Preventing Acquisition of HIV-1 Infection Among Those With a Substance-Abuse Problem
Educational initiatives to reduce health risks that are associated with substance abuse should address all known drugs including alcohol and tobacco. Community-based programs can provide information to users of injection drugs and other illicit drugs about risky sexual behaviors that are linked to transmission and acquisition of HIV-1, the relationship between the exchange of sex for drugs and HIV-1 infection, and the protection to be gained from the proper use of condoms. Efforts should be made to encourage cessation or reduction of illicit drug use, promote entry into substance-abuse treatment programs, to discourage the sharing of injection drug paraphernalia, to educate about safe sex practices, and to support access to mental health services. When helping youth with substance-abuse problems move into treatment, a nonconfrontational, empathetic approach is needed. Motivational enhancement therapy offers one such approach to helping youth accept care for substance-abuse problems.15 The pediatrician can be an invaluable educational resource to youth-serving community-based organizations.

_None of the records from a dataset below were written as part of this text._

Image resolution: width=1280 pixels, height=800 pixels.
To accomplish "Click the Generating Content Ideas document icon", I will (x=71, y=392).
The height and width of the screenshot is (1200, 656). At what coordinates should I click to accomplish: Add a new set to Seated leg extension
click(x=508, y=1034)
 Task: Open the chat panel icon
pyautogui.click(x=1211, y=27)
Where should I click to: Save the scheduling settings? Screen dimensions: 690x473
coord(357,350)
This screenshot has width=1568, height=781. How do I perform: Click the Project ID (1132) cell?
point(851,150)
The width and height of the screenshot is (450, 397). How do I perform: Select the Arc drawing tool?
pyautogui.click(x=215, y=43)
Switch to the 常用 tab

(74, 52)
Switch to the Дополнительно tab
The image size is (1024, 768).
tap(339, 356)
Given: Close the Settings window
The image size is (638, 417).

Decontamination of Used Injection Drug Equipment
A significant proportion of drug-dependent individuals are unwilling or unable to stop injection drug use and do not have access to new or sterile needles and syringes. Bleach disinfection of injection equipment is an important strategy to reduce the risk of HIV-1 infection from reusing or sharing needles and syringes when no safer options are available.31 In a recent study of injection drug users, rinsing syringes with a 1:10 bleach solution (bleach to water) resulted in no recovery of viable HIV-1.32 The disinfection procedure requires flushing the barrel of the syringe at least 2 times with a minimum of 30 seconds' exposure to the solution, followed by 1 to 2 rinses with clean water before reuse.32
Access to Sterile Syringes and Needles
The public health risks associated with shared use of injection drug paraphernalia have led many national and governmental entities not only to advocate for access to sterile syringes and needles but also to remove existing state laws that invoke criminal penalties for possession of injection drug equipment.33 In many states, these laws have been crafted to provide a potentially legal safety net for physicians and pharmacists who prescribe or dispense needles and syringes. It is currently illegal for physicians to prescribe injection equipment for injection drug users in only 2 states: Delaware and Kansas. It is illegal for pharmacists to fill prescriptions for injection equipment for injection drug users in 4 states: Delaware, Kansas, Georgia, and Hawaii.34
In 2000, New Hampshire, New York, and Rhode Island adopted new syringe laws that partially or completely removed the requirement for a prescription to purchase syringes as well as legal penalties for syringe possession.35 In Rhode Island, the prescription of syringes to patients who are injection drug users is provided in concert with an agreement to document this care in the medical record, to make syringe prescription a part of the patient's ongoing medical care, to include other harm-reduction strategies in the patient's care, to assist patients in disposing of used syringes safely, and to notify the pharmacy at the time of initial prescription.36 That program seems to be associated with reductions in injection drug use risk behavior.36 Such programs should be considered in other states.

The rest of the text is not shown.